EXERCISE DETAILS ▸
The entire listing below is to be transcribed without a single slip.

(DATA FOR THIS EXERCISE begins)

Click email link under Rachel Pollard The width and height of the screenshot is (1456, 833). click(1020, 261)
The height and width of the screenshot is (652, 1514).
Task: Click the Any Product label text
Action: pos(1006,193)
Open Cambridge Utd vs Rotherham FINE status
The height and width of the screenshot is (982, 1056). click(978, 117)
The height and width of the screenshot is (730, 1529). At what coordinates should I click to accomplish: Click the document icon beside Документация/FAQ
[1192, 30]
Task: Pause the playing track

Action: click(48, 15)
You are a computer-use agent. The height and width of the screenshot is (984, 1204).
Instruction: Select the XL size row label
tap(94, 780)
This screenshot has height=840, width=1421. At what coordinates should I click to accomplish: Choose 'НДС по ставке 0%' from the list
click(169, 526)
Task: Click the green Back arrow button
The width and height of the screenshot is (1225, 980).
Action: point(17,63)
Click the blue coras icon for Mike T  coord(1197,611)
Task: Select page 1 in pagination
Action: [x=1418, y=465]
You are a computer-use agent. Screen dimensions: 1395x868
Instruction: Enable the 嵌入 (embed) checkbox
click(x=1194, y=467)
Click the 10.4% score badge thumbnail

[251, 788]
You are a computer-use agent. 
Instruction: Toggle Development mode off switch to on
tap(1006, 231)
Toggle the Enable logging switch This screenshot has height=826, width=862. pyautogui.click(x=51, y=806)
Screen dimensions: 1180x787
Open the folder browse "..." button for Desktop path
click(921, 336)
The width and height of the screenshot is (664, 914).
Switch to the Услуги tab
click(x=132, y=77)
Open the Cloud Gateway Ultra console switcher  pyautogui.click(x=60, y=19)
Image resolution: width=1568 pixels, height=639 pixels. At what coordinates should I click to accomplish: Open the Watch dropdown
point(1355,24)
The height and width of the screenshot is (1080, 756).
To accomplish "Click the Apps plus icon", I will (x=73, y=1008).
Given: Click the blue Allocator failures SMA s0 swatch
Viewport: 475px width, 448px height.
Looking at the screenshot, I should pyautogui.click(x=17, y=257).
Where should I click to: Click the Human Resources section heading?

(DATA FOR THIS EXERCISE ends)

RESPONSE BELOW ▸
Click email link under Rachel Pollard The width and height of the screenshot is (1456, 833). click(1020, 261)
The height and width of the screenshot is (652, 1514).
Task: Click the Any Product label text
Action: pos(1006,193)
Open Cambridge Utd vs Rotherham FINE status
The height and width of the screenshot is (982, 1056). click(978, 117)
The height and width of the screenshot is (730, 1529). At what coordinates should I click to accomplish: Click the document icon beside Документация/FAQ
[1192, 30]
Task: Pause the playing track

Action: click(48, 15)
You are a computer-use agent. The height and width of the screenshot is (984, 1204).
Instruction: Select the XL size row label
tap(94, 780)
This screenshot has height=840, width=1421. At what coordinates should I click to accomplish: Choose 'НДС по ставке 0%' from the list
click(169, 526)
Task: Click the green Back arrow button
The width and height of the screenshot is (1225, 980).
Action: point(17,63)
Click the blue coras icon for Mike T  coord(1197,611)
Task: Select page 1 in pagination
Action: [x=1418, y=465]
You are a computer-use agent. Screen dimensions: 1395x868
Instruction: Enable the 嵌入 (embed) checkbox
click(x=1194, y=467)
Click the 10.4% score badge thumbnail

[251, 788]
You are a computer-use agent. 
Instruction: Toggle Development mode off switch to on
tap(1006, 231)
Toggle the Enable logging switch This screenshot has height=826, width=862. pyautogui.click(x=51, y=806)
Screen dimensions: 1180x787
Open the folder browse "..." button for Desktop path
click(921, 336)
The width and height of the screenshot is (664, 914).
Switch to the Услуги tab
click(x=132, y=77)
Open the Cloud Gateway Ultra console switcher  pyautogui.click(x=60, y=19)
Image resolution: width=1568 pixels, height=639 pixels. At what coordinates should I click to accomplish: Open the Watch dropdown
point(1355,24)
The height and width of the screenshot is (1080, 756).
To accomplish "Click the Apps plus icon", I will (x=73, y=1008).
Given: Click the blue Allocator failures SMA s0 swatch
Viewport: 475px width, 448px height.
Looking at the screenshot, I should pyautogui.click(x=17, y=257).
Where should I click to: Click the Human Resources section heading?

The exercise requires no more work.